[LINK] IPv4 host density measured by ping

Robin Whittle rw at firstpr.com.au
Thu Mar 1 12:40:17 AEDT 2007


Hi Howard,

Thanks for your response:

> You can have static or dynamic IP with the modem in either routing mode
> (the norm nowadays with ping blocking also the norm) or in bridging mode
> (older DSL connections, esp. early Bigpond, and those that have been
> customised)

With a static IP address, I assume the modem is not responding to an IP
address, but the connected computer or router is, so it is the state of
that computer or router which matters.   If the typical arrangement is
for dynamic IP address and the modem also being a router, doing NAT,
then it would be up to the modem to respond to a ping or not.

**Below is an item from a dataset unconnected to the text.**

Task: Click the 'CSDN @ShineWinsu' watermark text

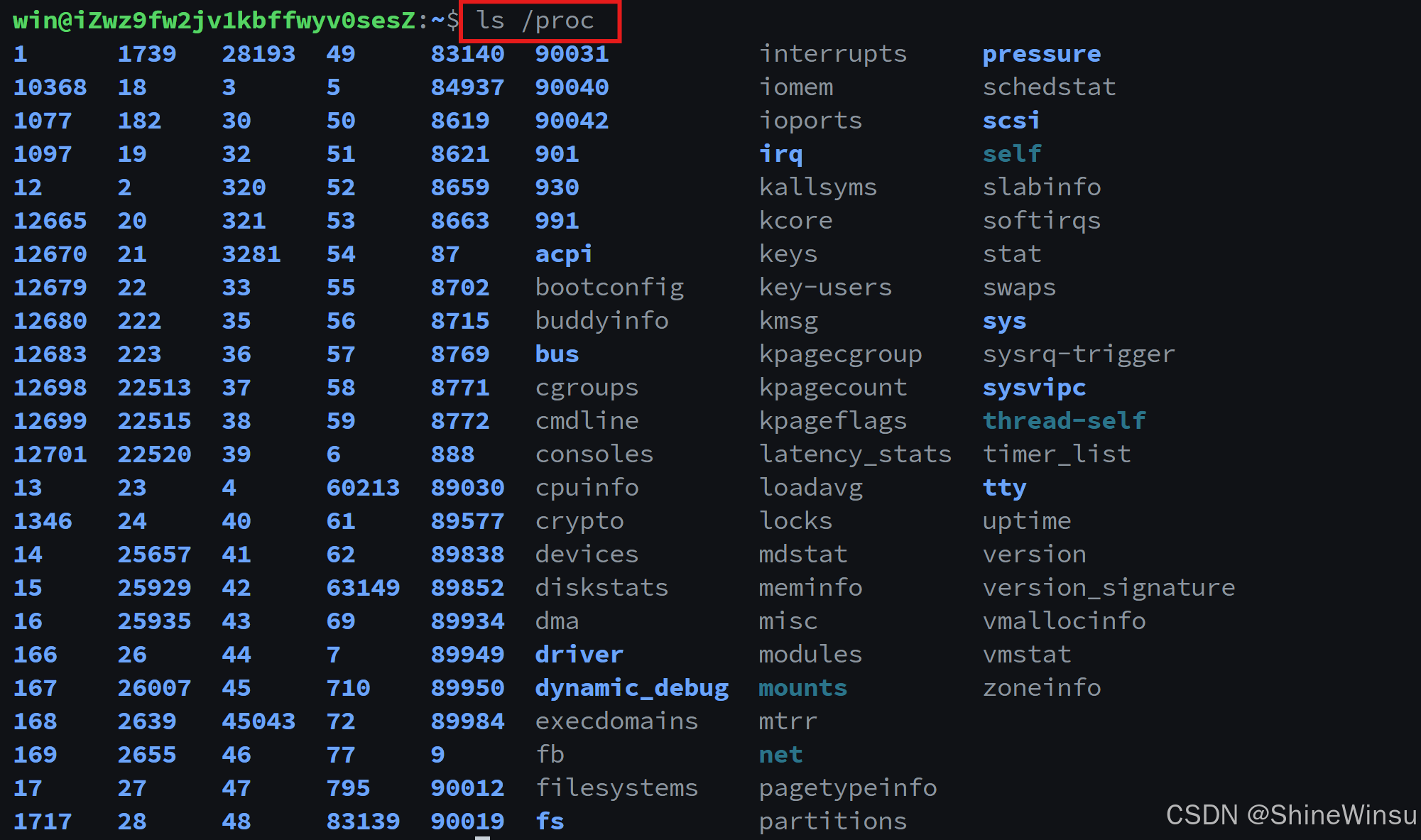Action: pyautogui.click(x=1290, y=815)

If this is the usual case, with modems generally being set not to
respond to pings, then I don't understand why I get so many acks from
the prefixes I scanned.  I imagine an ISP would prefer ping responses to
be enabled in order to help monitor their network.

> 218.214.47.111

This prefix has reverse-mapped names in general of the form:

  218-214-47-xxx.people.net.au

except for a few such as yours.   I got 55 Acks (21%) from this prefix.

It is hard to tell how many of those services are really used.  Maybe
most of the addresses are used, and most of them have ADSL modems with
their ping responses turned off.  I guess yours is a static IP address
service, so maybe the rest of the prefix is used for static services too.

I accept that some ADSL modems and other routers and computers do not
acknowledge pings, but in the absence of any other method, I still think
ping responses give some indication of how well address space is being
used, in general.

Of course, a particular network might have no ping responses at all and
still be using many of its IP addresses.  One way of investigating this
is to find the reverse mapped names for the whole /24 and check if those
names resolve to the same IP addresses.  That would be a pretty good
indication that the operator was serious about using the space, unless
of course the names were just a numeric sequence, rather than indicative
of particular computers being on particular IP addresses.  Also, if I
could find a web server in those names, and get a page from it, that
would prove that at least that address was in use.  I don't feel like
probing a bunch of addresses for SMTP, HTTP, SSH responses etc. because
that looks unfriendly.

I have been doing this reverse mapping lookup of /24s which did not
respond to pings.  I wrote a program to do the entire 256 addresses - it
takes a while and it will be a while before I write up the results.